Source passage |

Possibly the biggest argument for the death penalty, the one thing that is keeping it legal in some states in the face of all this contradictory data is that is just. People say eye for an eye, that is the only just thing to do. But I disagree. First of all, by killing those that have killed, we are stooping to their level, and setting an example of vengeance. Many of those convicted of murder kill for revenge. They feel that someone did something bad enough that warrants their life be taken. While we might not agree that it is worth their life, it seems to be for these murderers, in the name of justice. By taking the lives of the murderers for committing crimes we believe to be horrible enough to die for, we are doing the exact same thing as the murderers. It is all about vengeance, and there is no room for that in a mature and responsible society. As Gandhi said, “An eye for an eye would make the whole world blind.”


Bibliography

"Fact Sheet." Death Penalty Information Center. 8 Dec 2008. Death Penalty Information Center. 8 Dec 2008 .

"Deterrance." Death Penalty Information Center. 2008. Death Penalty Information Center. 8 Dec 2008 .

4 comments:

dudleysharp said...

your sources of information from a group that is, strictly, anti death penalty.

To correct a few things:

Death Penalty and Deterrence: Let's be clear
by Dudley Sharp, Justice Matters, 0104
 
In their story, "States With No Death Penalty Share Lower Homicide Rates", The New York Times did their best to illustrate that the death penalty was not a deterrent, by showing that the average murder rate in death penalty states was higher than the average rate in non death penalty states and, it is. (1)
 
What the Times failed to observe is that their own study confirmed that you can't simply compare those averages to make that determination regarding deterrence.
 
As one observer stated: "The Times story does nothing more than repeat the dumbest of all dumb mistakes — taking the murder rate in a traditionally high-homicide state with capital punishment (like Texas) and comparing it to a traditionally low-homicide state with no death penalty (like North Dakota) and concluding that the death penalty doesn't work at all. Even this comparison doesn't work so well. The Times own graph shows Texas, where murder rates were 40 percent above Michigan's in 1991, has now fallen below Michigan . . .". (2)
 
Within the Times article, Michigan Governor John Engler states, "I think Michigan made a wise decision 150 years ago," referring to the state's abolition of the death penalty in 1846.   "We're pretty proud of the fact that we don't have the death penalty."(3)
 
Even though easily observed on the Times' own graphics, they failed to mention the obvious. Michigan's murder rate is near or above that of 31 of the US's 38 death penalty states. And then, it should be recognized that Washington, DC (not found within the Times study) and Detroit, Michigan, two non death penalty jurisdictions, have been perennial leaders in murder and violent crime rates for the past 30 years. Delaware, a jurisdiction similar in size to them, leads the nation in executions per murder, but has significantly lower rates of murders and violent crime than do either DC or Detroit, during that same period.

Data block |
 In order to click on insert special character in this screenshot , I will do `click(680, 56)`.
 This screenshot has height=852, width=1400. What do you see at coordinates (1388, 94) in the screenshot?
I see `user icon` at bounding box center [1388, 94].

Work instructions |
**1.** According to the death penalty passage, which state leads the nation in executions per murder?
**2.** Continue the death penalty passage from the point where it stops.

Results by task |
**1.** Delaware

**2.**
 
Obviously, the Times study and any other simple comparison of jurisdictions with and without the death penalty, means little, with regard to deterrence.
 
Also revealed within the Times study, but not pointed out by them,: "One-third of the nation's executions take place in Texas—and the steepest decline in homicides has occurred in Texas, Oklahoma, Louisiana and Arkansas, which together account for nearly half the nation's executions." (4)
 
And, the Times also failed to mention that the major US jurisdiction with the most executions is Harris County (Houston, Texas), which has seen a 73% decrease in murder rates since resuming executions in 1982 -- possibly the largest reduction for a major metropolitan area since that time.
 
Also omitted from the Times review, although they had the data, is that during a virtual cessation of executions, from 1966-1980, that murders more than doubled in the US. Any other rise and fall in murders, after that time, has been only a fraction of that change, indicating a strong and direct correlation between the lack of executions and the dramatic increase in murders, if that is specifically what you are looking for.
 
If deterrence was measured by direct correlation's between execution, or the lack thereof, and murder rates, as implied by the Times article, and as wrongly assumed by those blindly accepting that model, then there would be no debate, only more confusion. Which may have been the Times' goal.
 
Let's take a look at the science.
 
Some non death penalty jurisdictions, such as South Africa and Mexico lead the world in murder and violent crime rates. But then some non death penalty jurisdictions, such as Sweden, have quite low rates. Then there are such death penalty jurisdictions as Japan and Singapore which have low rates of such crime. But then other death penalty jurisdictions, such as Rwanda and Louisiana, that have high rates.
 
To which an astute observer will respond: But socially, culturally, geographically, legally, historically and many other ways, all of those jurisdictions are very different. Exactly, a simple comparison of only execution rates and murder rates cannot tell the tale of deterrence. And within the US, between states, there exist many variables which will effect the rates of homicides.

See REVIEW, below
 
And, as so well illustrated by the Times graphics, a non death penalty state, such as Michigan has high murder rates and another non death penalty state, such as North Dakota, has low murder rates and then there are death penalty states, such as Louisiana, with high murder rates and death penalty states, such South Dakota, with low rates. Apparently, unbeknownst to the Times, but quite obvious to any neutral observer, there are other factors at play here, not just the presence or absence of the death penalty. Most thinking folks already knew that.
 
As Economics Professor Ehrlich stated in the Times piece and, as accepted by all knowledgeable parties, there are many factors involved in such evaluations. That is why there is a wide variation of crime rates both within and between some death penalty and non death penalty jurisdictions, and small variations within and between others.  Any direct comparison of only execution rates and only murder rates, to determine deterrence, would reflect either ignorance or deception.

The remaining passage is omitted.